But despite its fabulousness, it can be quite an overwhelming experience when you've been on a months-long hiatus, as I was warned by fellow expats. I patiently waited for almost a week in America before returning to the Mecca of American stores. Guess what? It was even more amazing than I remembered it.
However, there are many, many reasons I should stay away from Target until cultural re-adjustment is complete.
- The first thing you're drawn to are the clothes. Static electricity? Or just seeing clean clothes for the first time? Watch out, once you pick up one, you won't be able to stop.
- Having not seen yourself in front of a mirror for months, you may be unpleasantly surprised to see your Africa bod when you strip down in the dressing room..."Can I get the next size up, please?"
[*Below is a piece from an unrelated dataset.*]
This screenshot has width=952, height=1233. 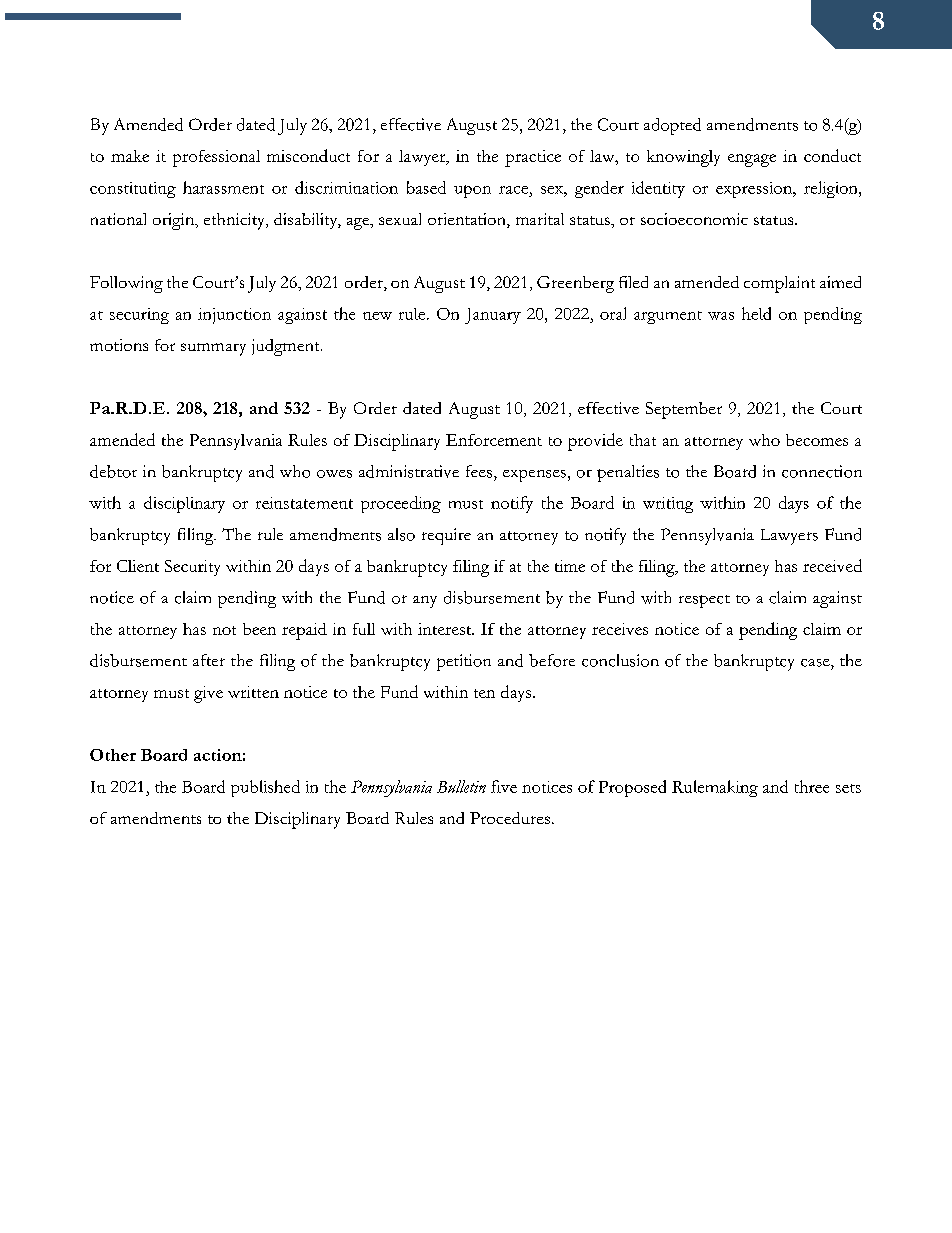 What do you see at coordinates (213, 349) in the screenshot?
I see `summary` at bounding box center [213, 349].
- The freedom of wearing skinny-strapped, above-the-knee dresses makes you giddy - how scandalous!
- Though you've hand-washed for months, your mother's instincts kick in before check-out when you remember to check the washing instructions on all the clothes you've grabbed. "Machine wash? I can machine wash??"
- Swimsuit season? Heaven's to Betsy. Better go for those tankinis and one-pieces...no bikinis for you this year.
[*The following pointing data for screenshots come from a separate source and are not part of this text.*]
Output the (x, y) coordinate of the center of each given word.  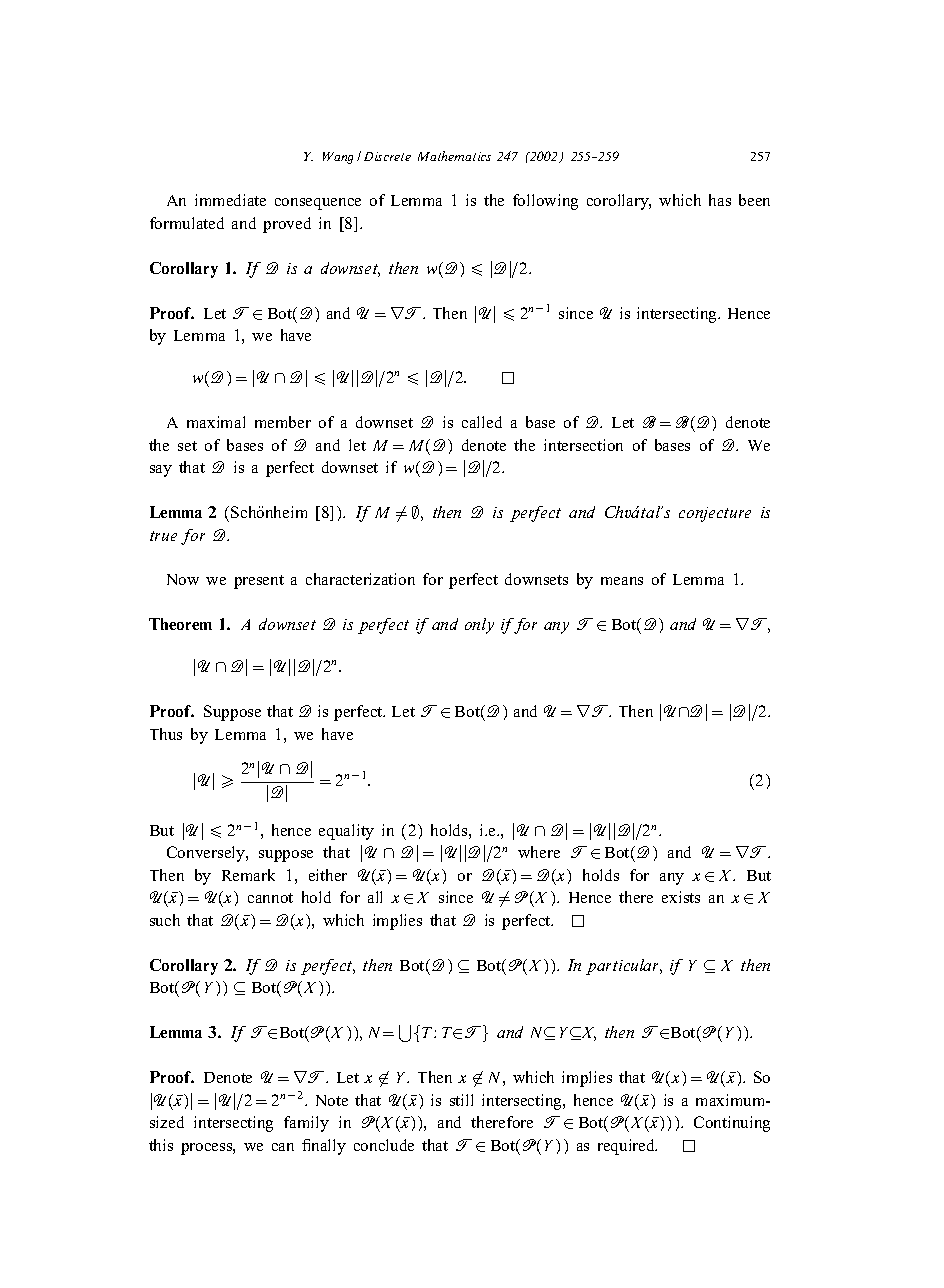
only (479, 626)
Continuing (732, 1124)
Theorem (180, 624)
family (306, 1124)
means (622, 581)
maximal (216, 422)
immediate (230, 200)
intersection (583, 445)
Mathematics (454, 156)
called (482, 422)
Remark (248, 875)
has (720, 200)
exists (681, 897)
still (461, 1100)
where (539, 852)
- You wander over to the food section because (honesty box) you've been too afraid to go to a real American grocery store yet. Do you actually need any of this food? No.
- The walls and walls of food blind you and after running headlong into several customers' carts, you snap out of your daze and realize you've been stumbling down aisles with your mouth agape.
- Uh oh...you've turned down the snack aisle. Real, processed American snacks! Oh heavenly day. But an entire wall of Ho-Ho's? You only need one box. You weren't expecting so much selection. Just grab a box and run. Run!
- You happen to check the price tags on a few of your items and realize that cute clearance dress cost you more than your Namibian cellphone. Either this dress is too expensive or this exchange rate sucks. Oh wait, that was a terrible NamPhone. No comparison.
- After giving the cashier a full greeting (wait...I'm not required to do that here), you realize you've filled your cart with twelve items (eleven more than you could ever need). It's time for a personal intervention. Just because you're an ex-expat doesn't mean you're allowed to give in to retail therapy. You need REAL therapy.